On the flip side, if I really liked the car and wanted to keep it for a decade, or so, maybe a good hedge would be to put that $3K to $4K in a short term CD, or a separate bank account. Keep rolling it over when it matures and leave the interest in the account. That way, if you never need the funds, they are yours. If you never need the extended warranty, you've effectively flushed the money down the ceramic wastebasket.


----------



## dby2011 (May 14, 2011)

I will look into the price- if it is as high as some of you say then forget it. If the cruze didn't have the powertrain warranty that would be a different story. If interest rates continue to drop, heck maybe I will just trade it in again.


----------



## sciphi (Aug 26, 2011)

I wouldn't worry about it. Cars these days will easily cover 150-200k miles with very few issues. 
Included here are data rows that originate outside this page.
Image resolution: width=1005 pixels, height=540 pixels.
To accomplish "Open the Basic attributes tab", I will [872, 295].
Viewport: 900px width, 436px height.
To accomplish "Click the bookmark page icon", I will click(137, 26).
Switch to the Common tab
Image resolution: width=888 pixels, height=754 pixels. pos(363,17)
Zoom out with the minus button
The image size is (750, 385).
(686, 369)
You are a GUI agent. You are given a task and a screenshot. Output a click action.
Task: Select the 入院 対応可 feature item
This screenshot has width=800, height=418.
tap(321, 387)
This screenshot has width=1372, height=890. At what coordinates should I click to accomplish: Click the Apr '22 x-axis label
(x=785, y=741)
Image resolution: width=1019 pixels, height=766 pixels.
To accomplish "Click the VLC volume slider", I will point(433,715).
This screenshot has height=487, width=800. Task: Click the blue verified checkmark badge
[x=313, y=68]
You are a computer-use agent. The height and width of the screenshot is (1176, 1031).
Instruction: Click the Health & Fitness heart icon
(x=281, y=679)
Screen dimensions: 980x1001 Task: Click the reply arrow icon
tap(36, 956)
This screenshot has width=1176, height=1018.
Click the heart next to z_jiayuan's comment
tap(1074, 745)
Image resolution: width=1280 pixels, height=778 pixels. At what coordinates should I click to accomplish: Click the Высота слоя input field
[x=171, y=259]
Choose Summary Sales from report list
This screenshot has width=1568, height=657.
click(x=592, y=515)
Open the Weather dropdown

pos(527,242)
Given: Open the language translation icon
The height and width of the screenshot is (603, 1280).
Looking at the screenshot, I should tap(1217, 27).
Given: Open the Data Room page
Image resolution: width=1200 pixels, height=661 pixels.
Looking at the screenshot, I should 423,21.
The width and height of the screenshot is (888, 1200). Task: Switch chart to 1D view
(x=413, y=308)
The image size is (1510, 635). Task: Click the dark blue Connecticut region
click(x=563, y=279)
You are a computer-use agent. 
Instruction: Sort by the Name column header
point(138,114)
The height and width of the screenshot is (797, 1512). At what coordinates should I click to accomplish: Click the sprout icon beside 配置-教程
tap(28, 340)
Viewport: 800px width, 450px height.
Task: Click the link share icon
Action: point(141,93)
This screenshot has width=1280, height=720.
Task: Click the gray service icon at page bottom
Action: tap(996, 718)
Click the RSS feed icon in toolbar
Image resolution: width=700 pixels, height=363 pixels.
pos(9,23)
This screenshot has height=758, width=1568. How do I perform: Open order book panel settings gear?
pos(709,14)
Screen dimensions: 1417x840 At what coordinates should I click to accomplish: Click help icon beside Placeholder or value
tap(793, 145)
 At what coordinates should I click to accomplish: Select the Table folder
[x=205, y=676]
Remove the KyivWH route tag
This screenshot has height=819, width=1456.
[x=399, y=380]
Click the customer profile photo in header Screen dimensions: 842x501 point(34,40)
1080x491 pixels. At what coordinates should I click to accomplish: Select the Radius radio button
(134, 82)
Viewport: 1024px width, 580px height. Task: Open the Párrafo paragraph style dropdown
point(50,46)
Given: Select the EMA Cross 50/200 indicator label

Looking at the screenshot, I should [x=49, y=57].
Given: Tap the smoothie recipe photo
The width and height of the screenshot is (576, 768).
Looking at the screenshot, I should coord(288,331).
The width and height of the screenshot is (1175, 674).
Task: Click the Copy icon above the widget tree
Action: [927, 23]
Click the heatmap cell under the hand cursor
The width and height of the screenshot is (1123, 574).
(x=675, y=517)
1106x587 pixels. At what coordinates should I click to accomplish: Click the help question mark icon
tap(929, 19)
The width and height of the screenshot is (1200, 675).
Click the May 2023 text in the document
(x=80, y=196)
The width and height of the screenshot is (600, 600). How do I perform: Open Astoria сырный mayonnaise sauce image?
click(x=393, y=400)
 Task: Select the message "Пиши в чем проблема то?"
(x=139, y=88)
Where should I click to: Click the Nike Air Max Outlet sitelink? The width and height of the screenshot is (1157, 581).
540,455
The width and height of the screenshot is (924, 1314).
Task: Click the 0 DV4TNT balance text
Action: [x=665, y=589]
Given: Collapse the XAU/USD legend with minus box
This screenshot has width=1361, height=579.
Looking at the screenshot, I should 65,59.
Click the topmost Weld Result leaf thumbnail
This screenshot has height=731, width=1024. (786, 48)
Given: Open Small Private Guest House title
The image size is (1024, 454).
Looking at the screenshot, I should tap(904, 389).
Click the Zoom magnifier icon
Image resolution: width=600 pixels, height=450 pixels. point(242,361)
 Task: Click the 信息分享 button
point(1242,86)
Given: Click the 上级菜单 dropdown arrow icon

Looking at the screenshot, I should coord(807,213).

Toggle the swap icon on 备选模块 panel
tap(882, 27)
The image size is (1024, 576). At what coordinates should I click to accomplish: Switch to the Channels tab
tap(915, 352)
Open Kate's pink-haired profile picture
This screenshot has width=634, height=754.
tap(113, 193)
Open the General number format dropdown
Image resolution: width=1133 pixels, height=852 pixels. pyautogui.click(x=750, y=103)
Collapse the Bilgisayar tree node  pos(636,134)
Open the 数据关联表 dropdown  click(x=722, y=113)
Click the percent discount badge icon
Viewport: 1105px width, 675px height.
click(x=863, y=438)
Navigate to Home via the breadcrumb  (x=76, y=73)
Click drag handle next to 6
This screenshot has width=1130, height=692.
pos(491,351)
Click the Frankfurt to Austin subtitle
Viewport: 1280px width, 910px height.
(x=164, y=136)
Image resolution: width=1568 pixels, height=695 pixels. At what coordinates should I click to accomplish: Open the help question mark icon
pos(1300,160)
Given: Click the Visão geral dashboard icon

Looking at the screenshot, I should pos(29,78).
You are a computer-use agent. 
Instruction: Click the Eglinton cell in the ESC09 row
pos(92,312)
Put away $50-100 a month after the car hits 36k miles as a "car repair fund" to dip into whenever the car needs something. This will take away any major wallet pain of an unexpected repair. And, if the car doesn't need anything until 6-7 years old, that's enough money to afford even a fairly major repair. 

Or, learn how to DIY the basic car repairs that cost folks lots of money such as brakes or a tuneup. Front disc brakes are easy enough to service with a basic set of DIY tools, and rears (if your Cruze has them) are only a little bit harder. Spark plugs on this car take 10 minutes, literally. Same with the air filters. An oil change can be done in 20 minutes without even getting underneath the car.


----------



## NickD (Dec 10, 2011)

Sony send me a letter asking for 126 bucks to extend the warranty on their 80 buck DVD player for another two years. Not this was an offer i couldn't refuse. NOT! Maytag wasn't quite that bad only asking $436.00 for an extra two years on a 600 buck washing machine.

Did pay 15 bucks on a Made in China for a return to store two year warranty on a 160 buck dehumidifier. If anything went wrong with it, would have to pay 35 bucks send the old line cord plug in, and wait two months to get a replacement. Then pay a 30 buck recycling charge to get rid of the old one. Sure enough, after a month of use, darn thing crapped out. Just took it back to Menards, gave them the old one and got a new one. That was well worth 15 bucks.

Dealer wanted $2,700 for a two year extended warranty on our 04 Cavalier, said this is for our peace of mind. Certainly didn't cover new tires and brakes that is all I had to do in that time period. And certainly wouldn't have gained peace of mind since I needed that money to pay half of our property taxes. Don't pay that, kick you out of your home and auction off your home. So much for peace of mind.


----------